Ethernet cabling is generally of high quality, network faults are more likely to lie elsewhere. Software glitches, such as configuration problems, and user shenanigans are the primary causes of network problems (insert favorite horror story here). However there are times when the cabling itself is at fault. With the right tools, testing is quick and accurate, which translates to less hair loss and lower blood pressure for the network admin.
- Look at stuff
- Continuity test
- Performance test
The first two are the most common testing chores. Always start with a visual inspection. You'll feel mighty foolish when your fancy tools take thirty minutes to find that User 377-B has nailed his patch cable to the wall, and a quick look-see would have found it immediately. Continuity testing tells you if signals are making it all the way down the wire, this is the most common test. Performance testing is more suited for testing a new installation.
While it is possible and fun to spend thousands of dollars on testing tools, a basic field-testing toolkit doesn't have to cost a mint. A multimeter and continuity tester will total around $125, and will handle basic testing duties. For testing copper cables, some choices are:
- Toner generator and amplifier
- Continuity tester
- Lineman's test set
- Certification field tester
Fox And Hound
This is my favorite tool. Tally ho! Stodgy technical persons call them "tone generator and amplifier pair", or tone and probe kit. Bo-ring! A fox and hound pair locate and identify cables, and check connectivity and polarity. Sure, when you get to build a network from the ground up, everything will be correctly cabled and labeled. In the real world, it's messier.
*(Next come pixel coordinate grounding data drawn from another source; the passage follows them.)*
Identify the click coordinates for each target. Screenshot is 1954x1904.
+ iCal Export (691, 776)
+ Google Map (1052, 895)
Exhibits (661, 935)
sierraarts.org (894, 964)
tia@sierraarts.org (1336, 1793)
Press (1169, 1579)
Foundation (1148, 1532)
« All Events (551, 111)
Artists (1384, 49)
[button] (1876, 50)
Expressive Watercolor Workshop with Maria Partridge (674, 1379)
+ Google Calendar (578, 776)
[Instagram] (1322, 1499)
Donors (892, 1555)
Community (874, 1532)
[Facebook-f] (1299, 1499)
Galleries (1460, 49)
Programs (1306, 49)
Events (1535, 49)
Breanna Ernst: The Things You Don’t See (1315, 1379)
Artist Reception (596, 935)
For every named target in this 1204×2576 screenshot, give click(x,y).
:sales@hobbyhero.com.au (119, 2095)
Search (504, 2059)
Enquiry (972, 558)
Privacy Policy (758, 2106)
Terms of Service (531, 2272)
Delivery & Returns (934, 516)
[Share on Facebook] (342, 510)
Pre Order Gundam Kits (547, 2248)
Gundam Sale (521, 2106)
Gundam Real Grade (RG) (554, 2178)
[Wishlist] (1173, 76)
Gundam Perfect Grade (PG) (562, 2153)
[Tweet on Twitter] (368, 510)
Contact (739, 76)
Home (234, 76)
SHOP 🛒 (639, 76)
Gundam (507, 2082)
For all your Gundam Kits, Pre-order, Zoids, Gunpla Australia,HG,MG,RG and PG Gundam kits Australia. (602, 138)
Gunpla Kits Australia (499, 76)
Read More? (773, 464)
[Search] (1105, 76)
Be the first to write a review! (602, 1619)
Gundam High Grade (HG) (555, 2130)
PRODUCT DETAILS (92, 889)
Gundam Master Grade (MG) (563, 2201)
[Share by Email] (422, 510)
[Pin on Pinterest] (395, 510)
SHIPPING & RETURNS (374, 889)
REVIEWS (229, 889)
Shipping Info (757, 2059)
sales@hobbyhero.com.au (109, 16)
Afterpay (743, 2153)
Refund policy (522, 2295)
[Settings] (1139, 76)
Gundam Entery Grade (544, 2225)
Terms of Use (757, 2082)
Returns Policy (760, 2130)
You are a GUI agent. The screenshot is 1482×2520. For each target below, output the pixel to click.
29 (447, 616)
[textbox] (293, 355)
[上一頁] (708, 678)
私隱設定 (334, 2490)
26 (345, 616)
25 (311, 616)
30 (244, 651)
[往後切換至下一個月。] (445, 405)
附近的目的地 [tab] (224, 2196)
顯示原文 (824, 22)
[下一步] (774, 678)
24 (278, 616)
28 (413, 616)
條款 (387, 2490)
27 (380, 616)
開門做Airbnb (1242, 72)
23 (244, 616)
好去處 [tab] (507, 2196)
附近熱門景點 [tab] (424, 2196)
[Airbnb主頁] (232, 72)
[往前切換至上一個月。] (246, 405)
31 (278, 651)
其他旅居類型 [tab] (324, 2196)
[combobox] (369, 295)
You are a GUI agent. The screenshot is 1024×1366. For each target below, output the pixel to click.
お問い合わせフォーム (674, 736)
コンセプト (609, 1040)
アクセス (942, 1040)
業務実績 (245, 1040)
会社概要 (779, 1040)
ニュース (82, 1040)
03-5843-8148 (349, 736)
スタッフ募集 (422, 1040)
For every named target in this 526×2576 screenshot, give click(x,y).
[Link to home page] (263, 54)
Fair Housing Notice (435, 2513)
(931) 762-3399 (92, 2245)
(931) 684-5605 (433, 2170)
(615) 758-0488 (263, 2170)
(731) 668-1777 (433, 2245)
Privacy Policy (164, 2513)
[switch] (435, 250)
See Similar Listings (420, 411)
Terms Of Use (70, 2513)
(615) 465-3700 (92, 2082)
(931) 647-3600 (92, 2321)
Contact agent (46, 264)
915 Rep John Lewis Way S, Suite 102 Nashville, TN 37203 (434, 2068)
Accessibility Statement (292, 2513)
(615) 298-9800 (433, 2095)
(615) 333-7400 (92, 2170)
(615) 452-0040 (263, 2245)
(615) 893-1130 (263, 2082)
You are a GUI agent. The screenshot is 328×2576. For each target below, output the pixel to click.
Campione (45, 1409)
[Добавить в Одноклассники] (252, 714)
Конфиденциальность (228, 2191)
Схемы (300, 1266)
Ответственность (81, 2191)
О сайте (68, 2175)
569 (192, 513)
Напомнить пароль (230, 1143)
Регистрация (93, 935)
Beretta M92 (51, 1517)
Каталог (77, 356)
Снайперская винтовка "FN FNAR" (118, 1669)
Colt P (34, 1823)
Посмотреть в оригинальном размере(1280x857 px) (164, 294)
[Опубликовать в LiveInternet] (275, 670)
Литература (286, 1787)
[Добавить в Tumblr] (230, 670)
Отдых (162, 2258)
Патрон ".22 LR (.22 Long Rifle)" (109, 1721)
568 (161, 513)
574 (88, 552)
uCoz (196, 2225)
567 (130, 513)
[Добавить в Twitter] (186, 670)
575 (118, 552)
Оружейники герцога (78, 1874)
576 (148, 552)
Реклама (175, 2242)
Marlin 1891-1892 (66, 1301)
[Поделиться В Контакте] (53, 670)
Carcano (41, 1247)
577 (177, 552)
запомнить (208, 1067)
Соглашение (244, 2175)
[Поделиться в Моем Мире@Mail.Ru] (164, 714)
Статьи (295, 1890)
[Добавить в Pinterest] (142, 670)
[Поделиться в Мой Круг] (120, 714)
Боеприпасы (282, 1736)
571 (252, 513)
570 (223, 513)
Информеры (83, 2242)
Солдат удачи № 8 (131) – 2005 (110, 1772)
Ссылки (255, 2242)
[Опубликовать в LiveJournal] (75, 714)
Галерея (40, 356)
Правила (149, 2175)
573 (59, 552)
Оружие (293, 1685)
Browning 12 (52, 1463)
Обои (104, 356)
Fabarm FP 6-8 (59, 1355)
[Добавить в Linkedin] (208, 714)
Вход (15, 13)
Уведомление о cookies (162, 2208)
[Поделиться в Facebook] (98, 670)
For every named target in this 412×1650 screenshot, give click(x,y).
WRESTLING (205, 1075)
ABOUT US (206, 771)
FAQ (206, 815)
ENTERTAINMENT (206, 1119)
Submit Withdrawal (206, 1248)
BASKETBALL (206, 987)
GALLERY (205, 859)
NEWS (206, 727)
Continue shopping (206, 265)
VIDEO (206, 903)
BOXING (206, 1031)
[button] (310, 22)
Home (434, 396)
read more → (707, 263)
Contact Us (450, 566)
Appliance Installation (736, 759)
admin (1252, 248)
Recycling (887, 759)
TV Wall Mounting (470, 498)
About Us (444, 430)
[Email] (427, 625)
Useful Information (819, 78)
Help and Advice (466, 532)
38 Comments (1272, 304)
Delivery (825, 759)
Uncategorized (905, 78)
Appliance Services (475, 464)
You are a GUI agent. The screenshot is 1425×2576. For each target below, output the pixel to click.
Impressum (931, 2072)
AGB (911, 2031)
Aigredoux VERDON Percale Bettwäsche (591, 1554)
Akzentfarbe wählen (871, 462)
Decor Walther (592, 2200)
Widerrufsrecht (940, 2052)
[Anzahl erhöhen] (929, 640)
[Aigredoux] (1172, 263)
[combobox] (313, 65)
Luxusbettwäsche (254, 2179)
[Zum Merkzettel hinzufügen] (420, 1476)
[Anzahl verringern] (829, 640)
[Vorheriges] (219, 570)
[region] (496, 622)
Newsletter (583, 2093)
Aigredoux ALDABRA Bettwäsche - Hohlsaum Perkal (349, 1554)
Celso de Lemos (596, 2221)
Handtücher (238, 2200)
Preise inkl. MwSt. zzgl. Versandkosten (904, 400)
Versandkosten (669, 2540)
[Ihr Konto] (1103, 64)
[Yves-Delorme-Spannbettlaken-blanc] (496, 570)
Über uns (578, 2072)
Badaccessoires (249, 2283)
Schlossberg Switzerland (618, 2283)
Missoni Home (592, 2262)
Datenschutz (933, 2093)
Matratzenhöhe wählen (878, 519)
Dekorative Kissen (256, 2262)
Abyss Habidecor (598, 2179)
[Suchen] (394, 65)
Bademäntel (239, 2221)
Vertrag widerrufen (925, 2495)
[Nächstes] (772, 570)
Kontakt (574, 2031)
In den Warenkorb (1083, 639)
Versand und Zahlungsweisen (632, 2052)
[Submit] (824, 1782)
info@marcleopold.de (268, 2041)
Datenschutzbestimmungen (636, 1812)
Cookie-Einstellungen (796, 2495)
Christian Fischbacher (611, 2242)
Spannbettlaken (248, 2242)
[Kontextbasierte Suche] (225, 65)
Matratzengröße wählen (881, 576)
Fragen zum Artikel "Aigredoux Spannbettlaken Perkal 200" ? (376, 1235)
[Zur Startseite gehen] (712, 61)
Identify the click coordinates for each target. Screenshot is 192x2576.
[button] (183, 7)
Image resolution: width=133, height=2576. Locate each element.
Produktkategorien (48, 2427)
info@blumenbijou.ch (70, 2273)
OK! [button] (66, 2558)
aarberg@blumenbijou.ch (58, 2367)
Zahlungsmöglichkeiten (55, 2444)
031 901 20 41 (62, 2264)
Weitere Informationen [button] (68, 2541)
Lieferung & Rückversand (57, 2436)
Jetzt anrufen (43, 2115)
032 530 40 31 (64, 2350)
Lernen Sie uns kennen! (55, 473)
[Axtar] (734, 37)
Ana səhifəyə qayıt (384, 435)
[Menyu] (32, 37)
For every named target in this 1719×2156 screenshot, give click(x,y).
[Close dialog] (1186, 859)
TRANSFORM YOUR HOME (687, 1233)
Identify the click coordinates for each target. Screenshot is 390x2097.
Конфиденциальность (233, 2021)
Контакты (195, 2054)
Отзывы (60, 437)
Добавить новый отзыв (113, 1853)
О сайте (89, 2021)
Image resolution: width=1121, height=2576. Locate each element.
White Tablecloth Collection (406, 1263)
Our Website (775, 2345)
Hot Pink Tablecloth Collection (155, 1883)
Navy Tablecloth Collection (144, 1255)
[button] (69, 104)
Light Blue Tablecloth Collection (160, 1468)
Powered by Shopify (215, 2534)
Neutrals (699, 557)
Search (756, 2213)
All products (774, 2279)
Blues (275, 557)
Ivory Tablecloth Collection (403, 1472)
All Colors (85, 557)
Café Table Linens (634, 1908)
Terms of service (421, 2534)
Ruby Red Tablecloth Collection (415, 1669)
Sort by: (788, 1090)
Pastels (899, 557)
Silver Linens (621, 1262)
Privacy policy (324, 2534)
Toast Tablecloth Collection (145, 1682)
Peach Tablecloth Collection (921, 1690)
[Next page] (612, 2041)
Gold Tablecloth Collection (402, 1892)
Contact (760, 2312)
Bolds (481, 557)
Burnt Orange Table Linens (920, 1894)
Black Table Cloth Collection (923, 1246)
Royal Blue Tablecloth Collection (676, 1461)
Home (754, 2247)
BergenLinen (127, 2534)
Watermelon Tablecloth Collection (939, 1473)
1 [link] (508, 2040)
The fox and hound work together- the fox connects to a cable and generates a tone. The hound "sniffs" out the tone to identify and trace the cable. It reads the tone through the wire's insulation, and even through drywall. Some of the more expensive testers come with headphones, useful in a noisy environment, or in a quiet one where people keep shushing you. The better sets filter out AC hum and amplify the trace tone. Good sets cost $150- $250.
No cutesy nicknames, just an essential part of the network admin's toolkit. The ohmmeter function finds shorts and opens. Very low resistance = a short, very high or infinite resistance = open. A multimeter can test for continuity, attenuation, and will determine if a wire is terminated correctly.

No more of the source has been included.